When an employee is hired out it is as a rule the hirer-out rather than the hirer who acts as the employer in terms of labour and social insurance law. In a ruling of 2017, the Supreme Administrative Court found that when an employee is hired out in order to act as managing director with the hirer this establishes an employment relationship (also) with the hiring company which latter becomes the employee's employer under social insurance law (Ro 2014/08/0046). The court reasoned chiefly that the employing GmbH has acquired a direct right to the work of the managing director (due to its own legal relationship from the act of appointing him/her managing director).
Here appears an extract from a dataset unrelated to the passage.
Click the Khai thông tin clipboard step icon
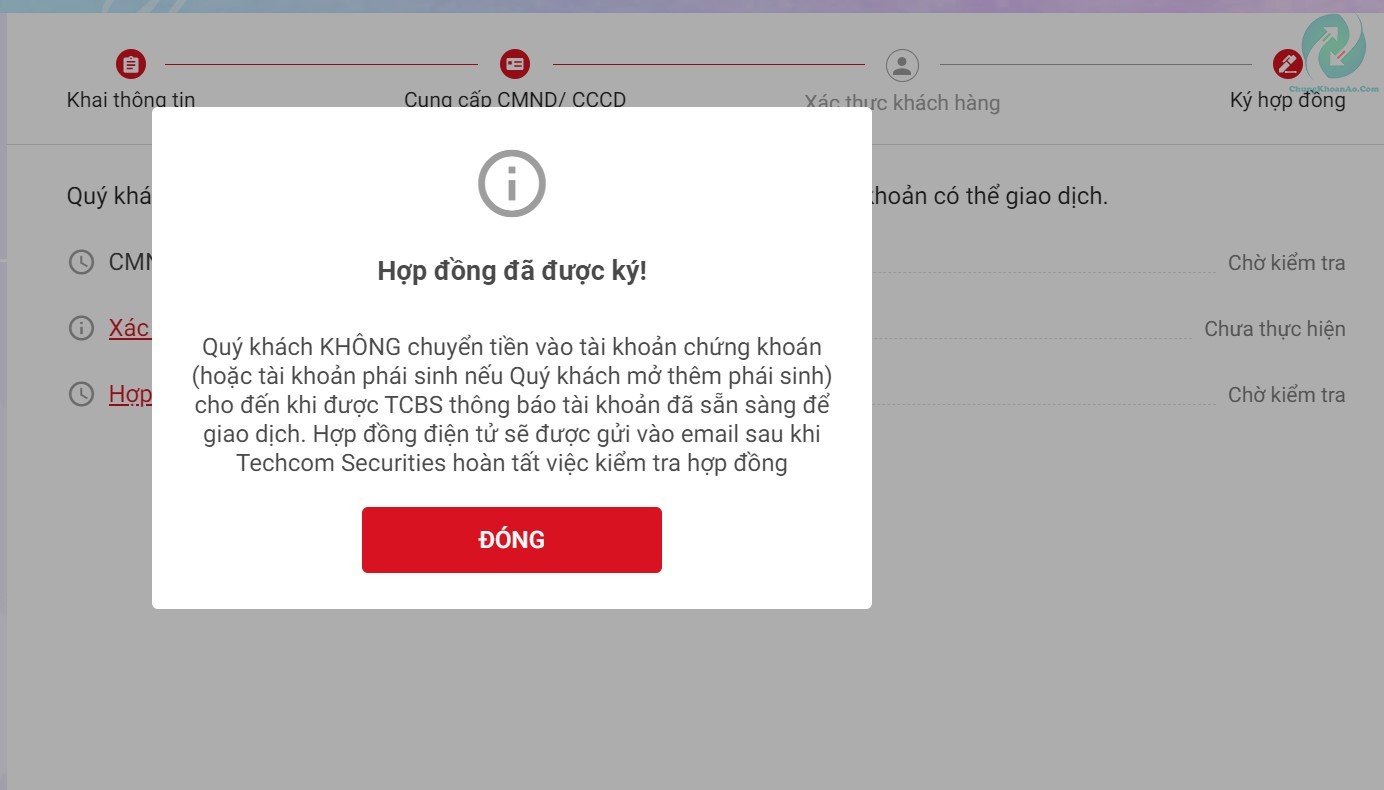1384x790 pixels. click(x=130, y=63)
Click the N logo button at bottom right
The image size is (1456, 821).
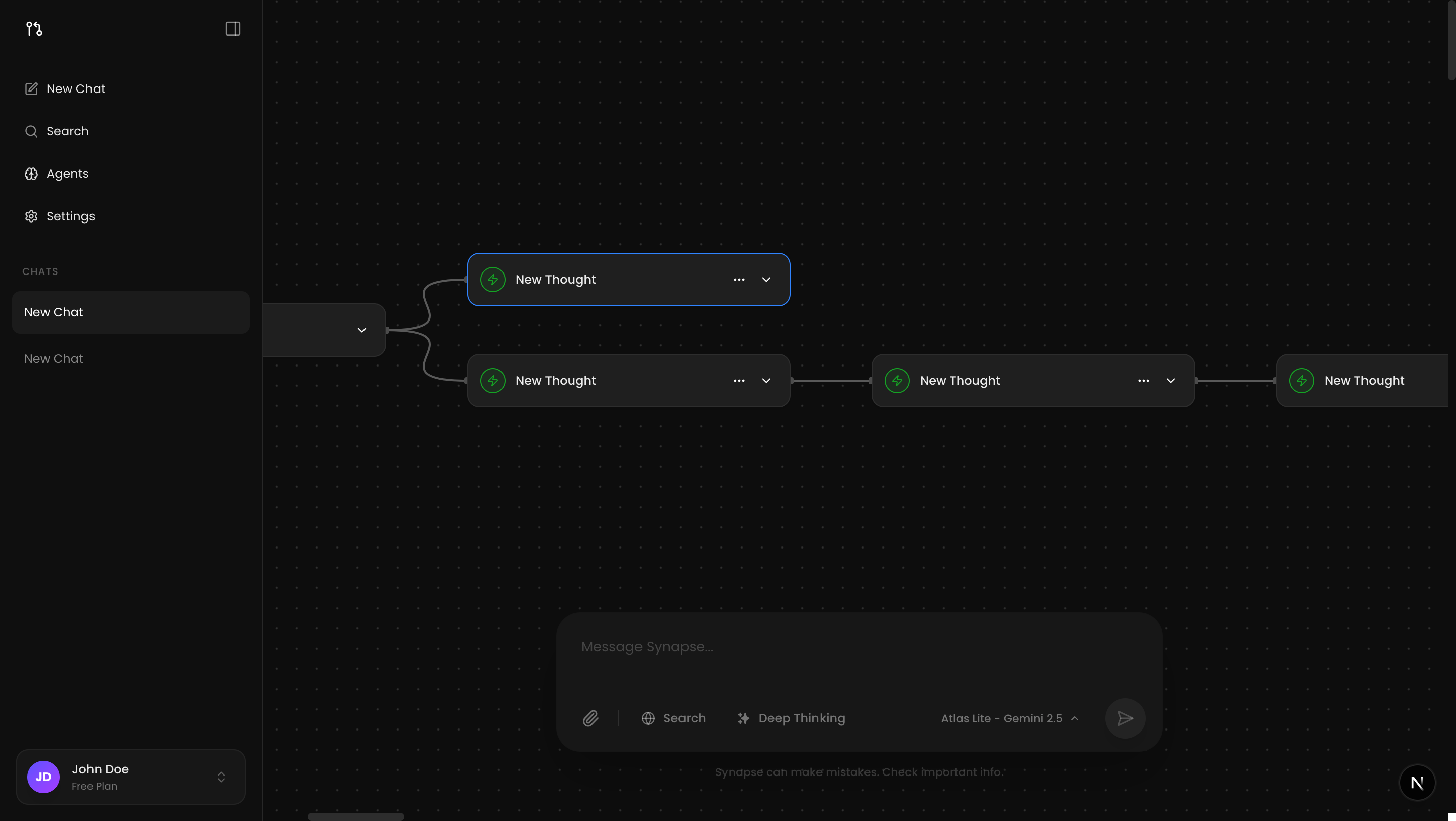[x=1417, y=783]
This legal opinion does not just contrast the fact that the social insurance category is determined solely by the in personam contract and not by the position, but it also lacks practical relevance because the third-party employment of managing directors within a group is recognised under labour law as well as under the tax code. The ruling thus caused considerable confusion. Considering that managers are frequently hired out to other companies within a group where they are appointed managing directors, the application of this court ruling would have led to substantial trouble for companies.

Legislators have responded to the problem and clarified in Section 35 (2) of the General Social Insurance Act (ASVG) that the hirer is not the employer when employees are hired out within a group of legally independent companies under a common management, especially when they take on an executive post. This provision, highly welcome from a practical point of view, entered into force on 10 January 2019.